(Data listing)
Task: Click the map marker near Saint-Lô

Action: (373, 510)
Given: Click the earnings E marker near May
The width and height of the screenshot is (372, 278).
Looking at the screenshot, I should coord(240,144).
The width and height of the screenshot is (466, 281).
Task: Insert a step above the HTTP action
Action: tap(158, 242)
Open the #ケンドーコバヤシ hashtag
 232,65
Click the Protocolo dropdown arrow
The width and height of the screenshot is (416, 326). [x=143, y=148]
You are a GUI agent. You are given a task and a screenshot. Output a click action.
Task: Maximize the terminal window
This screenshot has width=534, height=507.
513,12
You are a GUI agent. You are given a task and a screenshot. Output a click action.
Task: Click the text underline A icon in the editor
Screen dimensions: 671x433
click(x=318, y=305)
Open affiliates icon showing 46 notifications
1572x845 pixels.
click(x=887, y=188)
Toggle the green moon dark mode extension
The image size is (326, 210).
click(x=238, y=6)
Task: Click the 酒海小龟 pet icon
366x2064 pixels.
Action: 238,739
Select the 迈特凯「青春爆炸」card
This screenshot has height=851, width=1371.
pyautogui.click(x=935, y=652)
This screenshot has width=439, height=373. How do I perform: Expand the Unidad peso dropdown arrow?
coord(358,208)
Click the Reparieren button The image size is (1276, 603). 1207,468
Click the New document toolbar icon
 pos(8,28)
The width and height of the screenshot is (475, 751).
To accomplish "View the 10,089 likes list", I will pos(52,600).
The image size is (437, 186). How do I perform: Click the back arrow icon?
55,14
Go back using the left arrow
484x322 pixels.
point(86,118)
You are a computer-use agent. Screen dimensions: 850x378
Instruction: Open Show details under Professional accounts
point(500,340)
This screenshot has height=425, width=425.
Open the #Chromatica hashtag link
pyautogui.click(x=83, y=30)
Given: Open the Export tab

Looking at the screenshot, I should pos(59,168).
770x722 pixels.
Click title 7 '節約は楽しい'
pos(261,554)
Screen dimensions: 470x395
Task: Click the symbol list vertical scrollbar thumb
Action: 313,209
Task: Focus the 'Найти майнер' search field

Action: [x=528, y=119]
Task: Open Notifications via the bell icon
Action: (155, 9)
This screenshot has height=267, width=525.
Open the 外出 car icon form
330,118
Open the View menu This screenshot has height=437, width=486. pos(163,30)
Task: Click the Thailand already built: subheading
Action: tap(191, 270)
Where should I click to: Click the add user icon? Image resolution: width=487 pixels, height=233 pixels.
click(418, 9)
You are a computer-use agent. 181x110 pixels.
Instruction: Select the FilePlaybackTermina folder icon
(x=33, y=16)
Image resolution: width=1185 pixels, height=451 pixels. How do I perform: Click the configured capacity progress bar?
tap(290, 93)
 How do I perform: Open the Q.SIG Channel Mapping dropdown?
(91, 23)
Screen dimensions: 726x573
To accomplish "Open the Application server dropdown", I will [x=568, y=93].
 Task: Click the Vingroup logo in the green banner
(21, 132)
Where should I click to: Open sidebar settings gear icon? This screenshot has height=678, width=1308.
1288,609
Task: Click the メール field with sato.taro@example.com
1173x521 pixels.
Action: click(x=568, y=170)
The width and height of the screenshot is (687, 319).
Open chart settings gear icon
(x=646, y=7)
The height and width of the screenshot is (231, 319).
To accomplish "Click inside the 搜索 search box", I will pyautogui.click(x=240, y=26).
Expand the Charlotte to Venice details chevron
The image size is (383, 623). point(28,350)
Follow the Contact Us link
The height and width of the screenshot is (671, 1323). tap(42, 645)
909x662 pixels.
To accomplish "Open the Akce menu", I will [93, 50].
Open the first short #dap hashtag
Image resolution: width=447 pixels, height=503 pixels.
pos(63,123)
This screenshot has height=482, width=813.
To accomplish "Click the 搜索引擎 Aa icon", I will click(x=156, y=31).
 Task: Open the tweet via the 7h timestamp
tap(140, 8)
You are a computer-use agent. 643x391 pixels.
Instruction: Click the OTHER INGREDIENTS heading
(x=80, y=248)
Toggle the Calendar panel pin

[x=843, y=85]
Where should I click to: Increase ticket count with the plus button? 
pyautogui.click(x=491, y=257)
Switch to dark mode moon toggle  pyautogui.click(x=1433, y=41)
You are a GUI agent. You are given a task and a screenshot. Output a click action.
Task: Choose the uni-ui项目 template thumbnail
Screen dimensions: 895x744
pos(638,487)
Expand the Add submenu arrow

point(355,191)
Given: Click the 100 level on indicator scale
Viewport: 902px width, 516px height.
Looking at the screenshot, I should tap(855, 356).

_EXERCISE OBJECTIVE_
Copy every line of the data above, with no changes.

_RESULT FOR THIS EXERCISE_
Task: Click the map marker near Saint-Lô

Action: (373, 510)
Given: Click the earnings E marker near May
The width and height of the screenshot is (372, 278).
Looking at the screenshot, I should coord(240,144).
The width and height of the screenshot is (466, 281).
Task: Insert a step above the HTTP action
Action: tap(158, 242)
Open the #ケンドーコバヤシ hashtag
 232,65
Click the Protocolo dropdown arrow
The width and height of the screenshot is (416, 326). [x=143, y=148]
You are a GUI agent. You are given a task and a screenshot. Output a click action.
Task: Maximize the terminal window
This screenshot has width=534, height=507.
513,12
You are a GUI agent. You are given a task and a screenshot. Output a click action.
Task: Click the text underline A icon in the editor
Screen dimensions: 671x433
click(x=318, y=305)
Open affiliates icon showing 46 notifications
1572x845 pixels.
click(x=887, y=188)
Toggle the green moon dark mode extension
The image size is (326, 210).
click(x=238, y=6)
Task: Click the 酒海小龟 pet icon
366x2064 pixels.
Action: 238,739
Select the 迈特凯「青春爆炸」card
This screenshot has height=851, width=1371.
pyautogui.click(x=935, y=652)
This screenshot has width=439, height=373. How do I perform: Expand the Unidad peso dropdown arrow?
coord(358,208)
Click the Reparieren button The image size is (1276, 603). 1207,468
Click the New document toolbar icon
 pos(8,28)
The width and height of the screenshot is (475, 751).
To accomplish "View the 10,089 likes list", I will pos(52,600).
The image size is (437, 186). How do I perform: Click the back arrow icon?
55,14
Go back using the left arrow
484x322 pixels.
point(86,118)
You are a computer-use agent. Screen dimensions: 850x378
Instruction: Open Show details under Professional accounts
point(500,340)
This screenshot has height=425, width=425.
Open the #Chromatica hashtag link
pyautogui.click(x=83, y=30)
Given: Open the Export tab

Looking at the screenshot, I should pos(59,168).
770x722 pixels.
Click title 7 '節約は楽しい'
pos(261,554)
Screen dimensions: 470x395
Task: Click the symbol list vertical scrollbar thumb
Action: 313,209
Task: Focus the 'Найти майнер' search field

Action: [x=528, y=119]
Task: Open Notifications via the bell icon
Action: (155, 9)
This screenshot has height=267, width=525.
Open the 外出 car icon form
330,118
Open the View menu This screenshot has height=437, width=486. pos(163,30)
Task: Click the Thailand already built: subheading
Action: tap(191, 270)
Where should I click to: Click the add user icon? Image resolution: width=487 pixels, height=233 pixels.
click(418, 9)
You are a computer-use agent. 181x110 pixels.
Instruction: Select the FilePlaybackTermina folder icon
(x=33, y=16)
Image resolution: width=1185 pixels, height=451 pixels. How do I perform: Click the configured capacity progress bar?
tap(290, 93)
 How do I perform: Open the Q.SIG Channel Mapping dropdown?
(91, 23)
Screen dimensions: 726x573
To accomplish "Open the Application server dropdown", I will [x=568, y=93].
 Task: Click the Vingroup logo in the green banner
(21, 132)
Where should I click to: Open sidebar settings gear icon? This screenshot has height=678, width=1308.
1288,609
Task: Click the メール field with sato.taro@example.com
1173x521 pixels.
Action: click(x=568, y=170)
The width and height of the screenshot is (687, 319).
Open chart settings gear icon
(x=646, y=7)
The height and width of the screenshot is (231, 319).
To accomplish "Click inside the 搜索 search box", I will pyautogui.click(x=240, y=26).
Expand the Charlotte to Venice details chevron
The image size is (383, 623). point(28,350)
Follow the Contact Us link
The height and width of the screenshot is (671, 1323). tap(42, 645)
909x662 pixels.
To accomplish "Open the Akce menu", I will [93, 50].
Open the first short #dap hashtag
Image resolution: width=447 pixels, height=503 pixels.
pos(63,123)
This screenshot has height=482, width=813.
To accomplish "Click the 搜索引擎 Aa icon", I will click(x=156, y=31).
 Task: Open the tweet via the 7h timestamp
tap(140, 8)
You are a computer-use agent. 643x391 pixels.
Instruction: Click the OTHER INGREDIENTS heading
(x=80, y=248)
Toggle the Calendar panel pin

[x=843, y=85]
Where should I click to: Increase ticket count with the plus button? 
pyautogui.click(x=491, y=257)
Switch to dark mode moon toggle  pyautogui.click(x=1433, y=41)
You are a GUI agent. You are given a task and a screenshot. Output a click action.
Task: Choose the uni-ui项目 template thumbnail
Screen dimensions: 895x744
pos(638,487)
Expand the Add submenu arrow

point(355,191)
Given: Click the 100 level on indicator scale
Viewport: 902px width, 516px height.
Looking at the screenshot, I should tap(855, 356).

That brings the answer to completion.